Jurusan Perencanaan Wilayah dan Kota


Fakultas Teknik
Universitas Esa Unggul
Jakarta
2015
Pendahuluan
Indonesia memiliki luas laut mencapai 7,9 juta km2 dan terdiri dari 13.667 pulau sehingga
Indonesia dijuluki sebagai Negara Maritim. Indonesia sebagai Negara Maritim telah diakui oleh
dunia melalui UNCLOS 1982. Kemudian diratifikasi dengan Undang-Undang Nomor 17 Tahun
1985. Selain memiliki lautan yang luas, Indonesia memiliki potensi sumber daya alam yang indah
yang ada di dalam laut. Sumber daya alam yang ada di dalam laut Indonesia, yaitu terumbu karang,
ikan, minyak bumi, biota laut, dan lain-lain. Namun dibalik keindahan dan potensi yang ada di laut
Indonesia, banyak masalah yang dihadapi oleh Indonesia terutama perairannya. Masalah yang tejadi
di perairan Indonesia adalah terkait perbatasan negara dengan negara-negara lain, kerusakan
ekosistem laut akibat prilaku manusia, hilangnya pulau-pulau kecil terluar, perencanaan tata ruang
yang masih berbasis daratan, dan lain-lain. Hal ini perlu diatasi oleh pemerintah serta partisipasi
masyarakat untuk mencapai Indonesia yang utuh dan berdaulat sebagai Negara Maritim di Mata
Internasional.
Teori Terkait Maritim
Negara maritim adalah negara yang berada dalam kawasan/teritorial laut yang sangat
luas, memiliki banyak pulau, dikelilingi oleh wilayah laut dan perairan, dan sebagian besar
penduduknya bekerja di wilayah perairan.

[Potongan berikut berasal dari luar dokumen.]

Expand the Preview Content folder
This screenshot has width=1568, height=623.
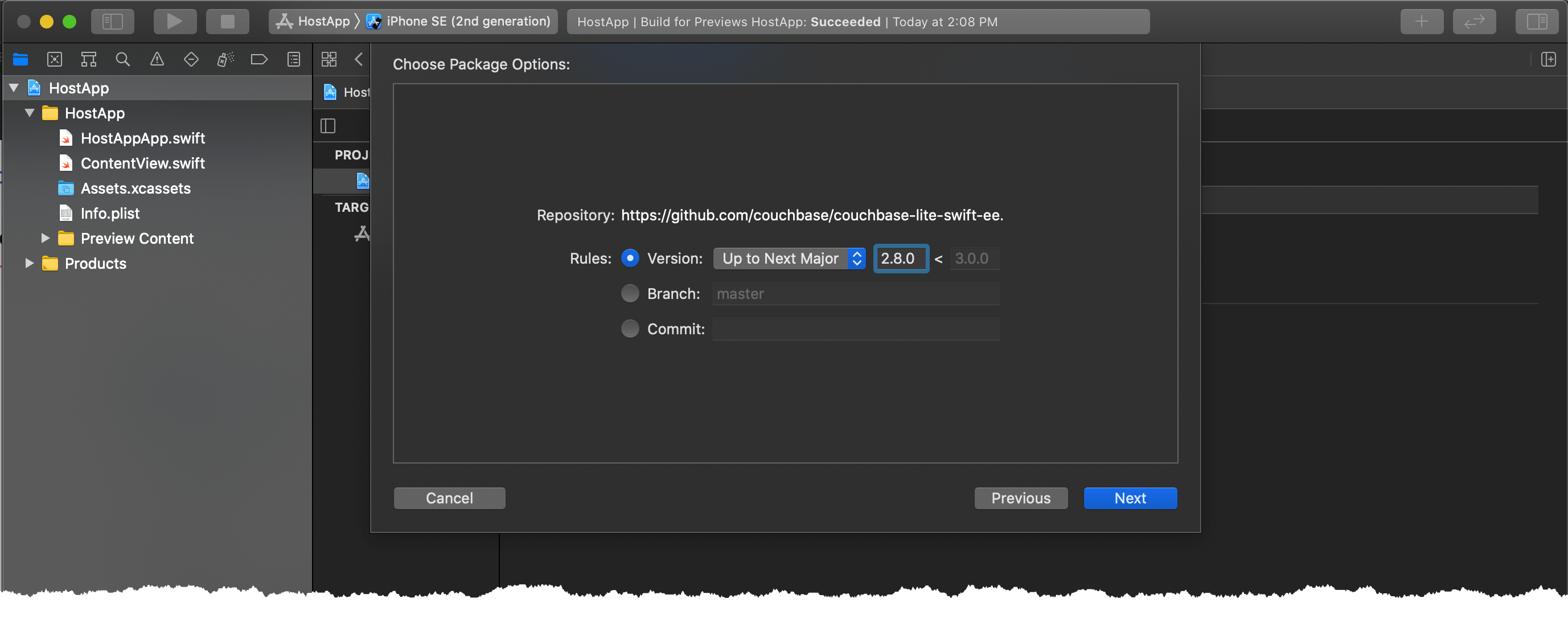[45, 238]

Benua Maritim Indonesia (BMI) adalah wilayah
dengan hamparan pulau-pulau di dalamnya, sebagai satu kesatuan alamiah antara darat,
laut, dan udara dengan sudut pandang iklim, cuaca, keadaan airnya, tatanan kerak bumi,
keberagaman biota serta tatanan sosial budaya.

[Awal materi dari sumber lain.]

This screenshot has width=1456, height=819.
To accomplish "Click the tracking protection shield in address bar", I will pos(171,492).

Banyak definisi mengenai arti dan batasan wilayah pesisir yang telah dibuat pakar-
pakar ilmu kelautan dan pesisir dunia. Menurut Sorensen dan McCreary kawasan pesisir
didefinisikan sebagai perbatasan atau ruang termpat berubahnya dua lingkungan utama
yaitu laut dan daratan (Institutional Arrangemen for Managing Coastal Resources and
Environments ). Karakteristik khusus dari wilayah pesisir menurut Jan C. Post dan Carl G.
Lundin (1996) antara lain:
1. Suatu wilayah yang dinamis dengan seringkali terjadi perubahan sifat biologis,
kimiawi, dan geologis.
2. Mencakup ekosistem dan keanekaragaman hayatinya dengan produktivitas yang tinggi
yang memberikan tempat hidup penting buat beberapa jenis biota laut.

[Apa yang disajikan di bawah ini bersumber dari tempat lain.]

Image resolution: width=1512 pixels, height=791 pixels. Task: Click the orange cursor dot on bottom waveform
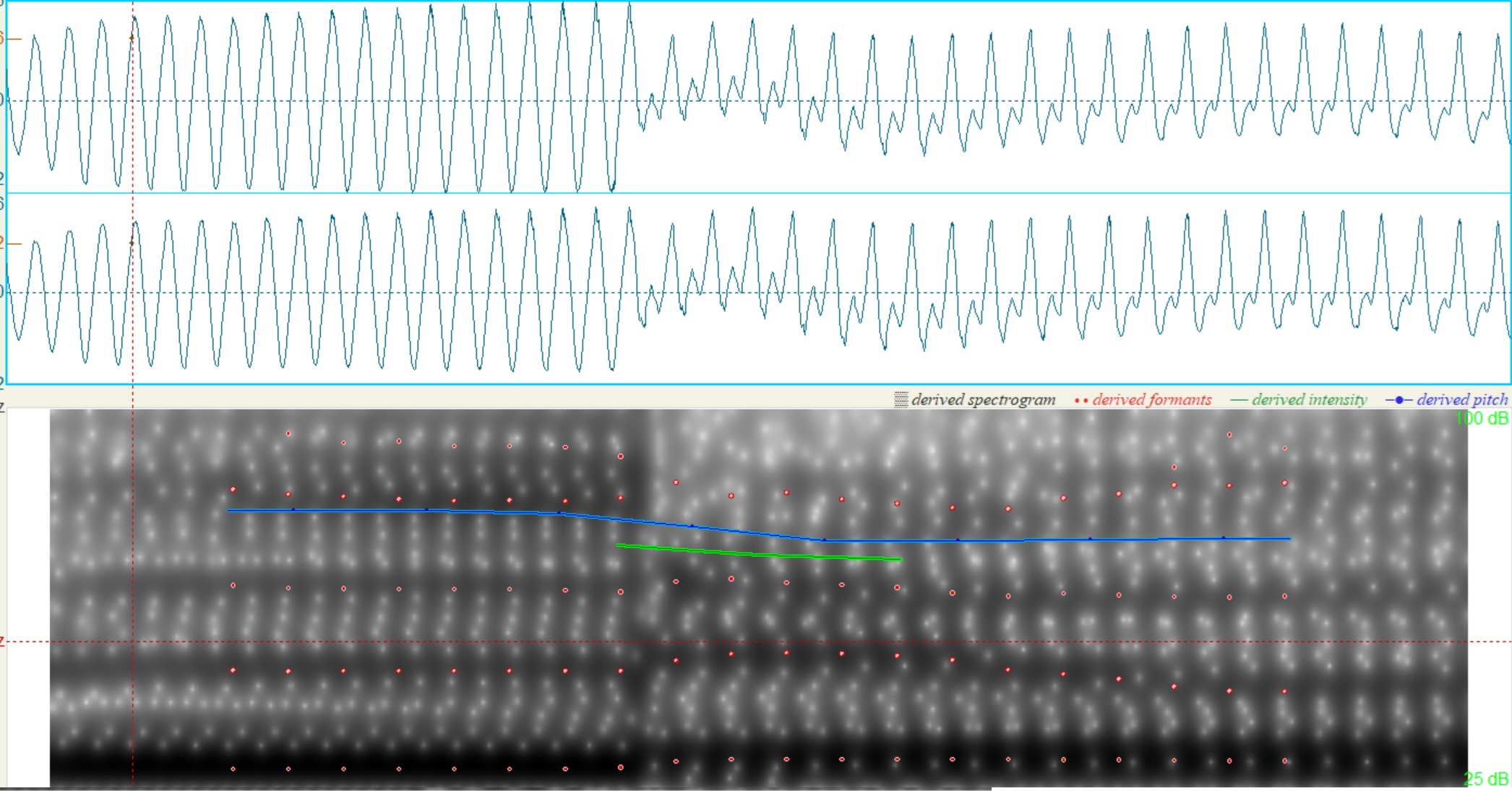(x=132, y=243)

3. Ciri-ciri khusus wilayah pesisir, seperti adanya terumbu karang, hutan bakau, pantai
dan bukit pasir, sebagai suatu sistem yang akan sangat berguna secara alami untuk
menahan atau menangkal badai, banjir, dan erosi.
4. Ekosistem pesisir dapat digunakan untuk mengatasi akibat-akibat dari pencemaran,
khususnya yang berasal dari darat (sebagai contoh: tanah basah dapat menyerap
kelebihan bahan-bahan makanan, endapan, dan limbah buangan).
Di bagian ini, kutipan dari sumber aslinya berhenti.